### [GIVEN TASK 1]
Summarize the wildfire mitigation article in two sentences.

### [TEXT]
:::

Wildfire Mitigation Examples

Explore wildfire mitigation examples and detailed considerations to protect your home curated by the experts at the Western Fire Chiefs Association (WFCA).

Published:January 10, 2023
Edited:
March 1, 2024

Table of Contents

    Explore wildfire mitigation examples and detailed considerations to protect your home curated by the experts at the Western Fire Chiefs Association (WFCA).

    When considering how best to protect homes and neighborhoods from wildfire damage, the first step should always be early wildfire mitigation. Before there is even a threat of fire, homeowners can protect their houses by evaluating the area around the home and how it can be managed to stop or slow fires. Areas where homes are built close to wildland zones are particularly at risk. This ‘wildland-urban interface’ represents a key space where communities are working together to practice wildfire mitigation.

    The California Board of Forestry and Fire Protection divides the defensible area around a home into three sections that start at the house with Zone 0, move out to 30 feet from the house with Zone 1, and finally extend to 100 feet from the house with Zone 2.1 The National Fire Protection Association defines this entire area as the home ignition zone.2 WFCA addresses these zones more in-depth in our Home Ignition Zone Explained article. You can protect your home from the spread of wildfire by taking mitigation steps in each of these three zones.

    Zone 0 Considerations

    The first area to defend is the house itself and within 0-5 feet of the structure.

:::

### [Data items]

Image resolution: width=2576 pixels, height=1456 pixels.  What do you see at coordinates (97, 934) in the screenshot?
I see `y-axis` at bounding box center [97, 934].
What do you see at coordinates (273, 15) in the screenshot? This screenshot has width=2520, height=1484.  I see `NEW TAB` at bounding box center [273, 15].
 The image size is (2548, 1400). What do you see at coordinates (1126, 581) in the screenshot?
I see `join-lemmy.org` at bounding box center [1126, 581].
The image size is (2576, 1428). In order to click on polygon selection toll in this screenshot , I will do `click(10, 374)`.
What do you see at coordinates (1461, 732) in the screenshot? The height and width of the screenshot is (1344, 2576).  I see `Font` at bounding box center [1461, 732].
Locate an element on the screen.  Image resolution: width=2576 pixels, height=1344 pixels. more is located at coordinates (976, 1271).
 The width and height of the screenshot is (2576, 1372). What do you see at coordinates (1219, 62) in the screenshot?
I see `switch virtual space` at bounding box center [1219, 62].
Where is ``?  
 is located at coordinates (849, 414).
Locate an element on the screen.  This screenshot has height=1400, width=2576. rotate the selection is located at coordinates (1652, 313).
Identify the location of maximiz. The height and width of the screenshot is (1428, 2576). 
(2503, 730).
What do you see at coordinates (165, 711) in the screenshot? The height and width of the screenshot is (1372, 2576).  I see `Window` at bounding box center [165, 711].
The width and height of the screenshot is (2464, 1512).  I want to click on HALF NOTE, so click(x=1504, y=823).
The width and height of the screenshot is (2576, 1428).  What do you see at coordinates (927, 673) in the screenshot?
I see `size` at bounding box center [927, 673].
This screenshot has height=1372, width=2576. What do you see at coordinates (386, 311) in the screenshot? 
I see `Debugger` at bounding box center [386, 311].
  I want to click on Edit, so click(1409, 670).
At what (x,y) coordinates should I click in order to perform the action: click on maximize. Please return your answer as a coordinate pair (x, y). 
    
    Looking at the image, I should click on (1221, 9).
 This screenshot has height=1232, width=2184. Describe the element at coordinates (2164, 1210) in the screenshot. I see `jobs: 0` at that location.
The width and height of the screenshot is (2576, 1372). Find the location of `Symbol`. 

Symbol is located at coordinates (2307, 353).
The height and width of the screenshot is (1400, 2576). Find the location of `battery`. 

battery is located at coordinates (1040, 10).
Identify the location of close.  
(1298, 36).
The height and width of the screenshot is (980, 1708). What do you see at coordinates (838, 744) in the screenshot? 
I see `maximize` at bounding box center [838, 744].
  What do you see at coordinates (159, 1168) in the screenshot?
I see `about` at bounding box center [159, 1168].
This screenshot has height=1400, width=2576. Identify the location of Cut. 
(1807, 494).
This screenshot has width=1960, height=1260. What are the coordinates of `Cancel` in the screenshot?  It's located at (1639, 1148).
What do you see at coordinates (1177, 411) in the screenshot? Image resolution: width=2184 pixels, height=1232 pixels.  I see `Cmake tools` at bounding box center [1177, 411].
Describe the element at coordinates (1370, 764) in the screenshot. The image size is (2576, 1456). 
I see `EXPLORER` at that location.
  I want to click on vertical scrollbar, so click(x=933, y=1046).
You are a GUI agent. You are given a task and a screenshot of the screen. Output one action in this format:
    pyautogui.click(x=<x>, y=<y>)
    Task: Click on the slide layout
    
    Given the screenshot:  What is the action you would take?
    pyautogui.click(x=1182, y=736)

:::

### [GIVEN TASK 2]
In the rows above, substitute "pixel height and width" for "height and width" from the line with "Identify the location of maximiz." to the line with "center [927, 673].", and write out only those lines with nothing else changed.

### [ANSWER 1]
Homeowners should begin with early wildfire mitigation by evaluating the area around the house and how it can be managed to stop or slow fires, which is especially important where homes sit close to wildland zones. The California Board of Forestry and Fire Protection divides the defensible area into Zone 0 at the house, Zone 1 out to 30 feet, and Zone 2 out to 100 feet, which together the National Fire Protection Association calls the home ignition zone.

### [ANSWER 2]
Identify the location of maximiz. The pixel height and width of the screenshot is (1428, 2576). 
(2503, 730).
What do you see at coordinates (165, 711) in the screenshot? The pixel height and width of the screenshot is (1372, 2576).  I see `Window` at bounding box center [165, 711].
The width and height of the screenshot is (2464, 1512).  I want to click on HALF NOTE, so click(x=1504, y=823).
The width and height of the screenshot is (2576, 1428).  What do you see at coordinates (927, 673) in the screenshot?
I see `size` at bounding box center [927, 673].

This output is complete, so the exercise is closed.